• [EXERCISE OBJECTIVE] Beginning with the opening line of the entries, return every line through the one containing "Viewport: 624px width, 610px height.", both included, and nothing else. Omit pictures.
Top of SUPPLIED RECORDS
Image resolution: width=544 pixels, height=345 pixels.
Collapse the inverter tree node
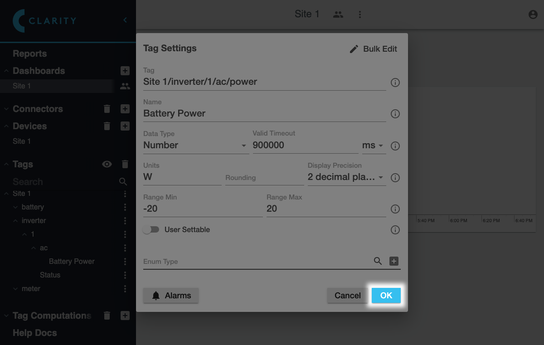(x=15, y=221)
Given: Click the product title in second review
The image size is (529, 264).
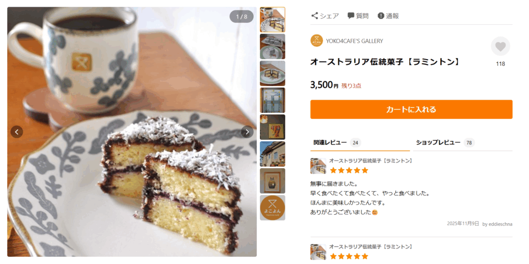Looking at the screenshot, I should point(370,247).
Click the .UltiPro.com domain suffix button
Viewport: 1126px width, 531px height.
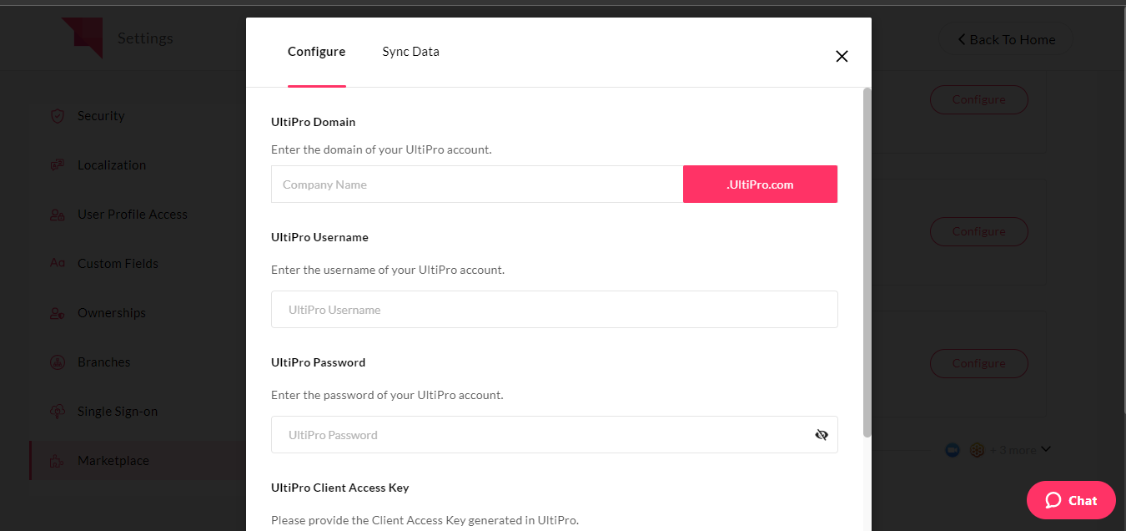pos(760,185)
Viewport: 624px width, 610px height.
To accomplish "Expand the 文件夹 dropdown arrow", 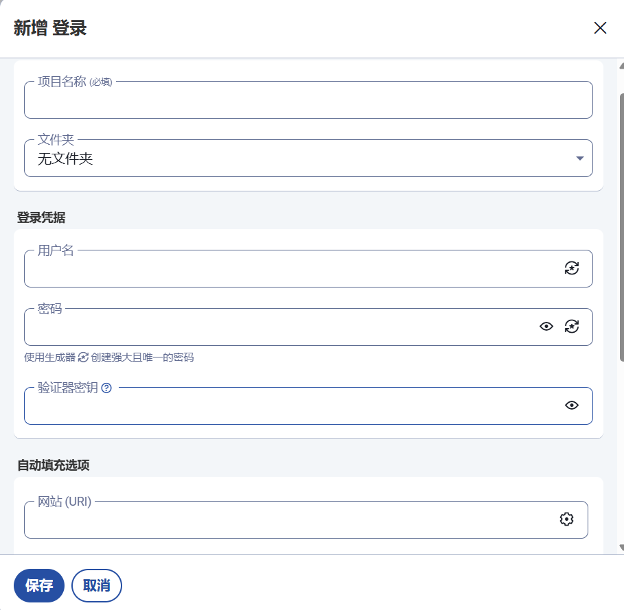I will click(580, 159).
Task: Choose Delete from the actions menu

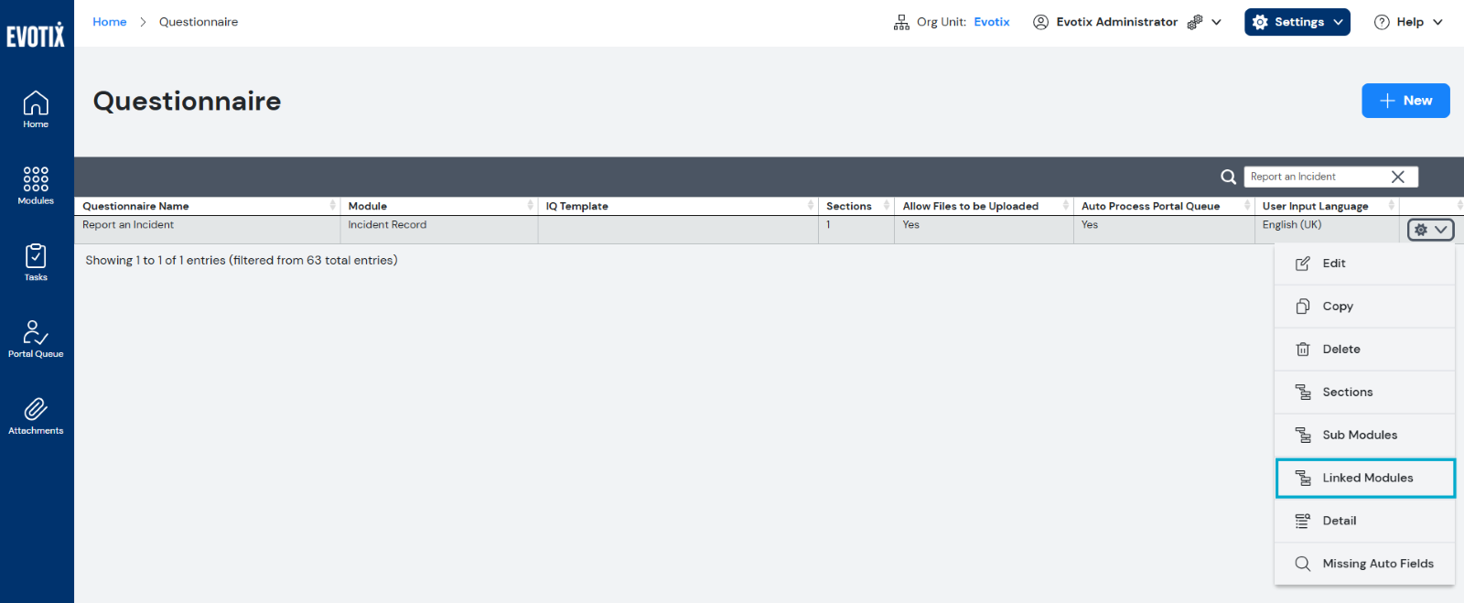Action: coord(1340,350)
Bottom of SUPPLIED RECORDS
• [ANSWER AREA]
Image resolution: width=544 pixels, height=345 pixels.
Collapse the inverter tree node
(x=15, y=221)
Given: Click the product title in second review
The image size is (529, 264).
Looking at the screenshot, I should point(370,247).
Click the .UltiPro.com domain suffix button
Viewport: 1126px width, 531px height.
pos(760,185)
Viewport: 624px width, 610px height.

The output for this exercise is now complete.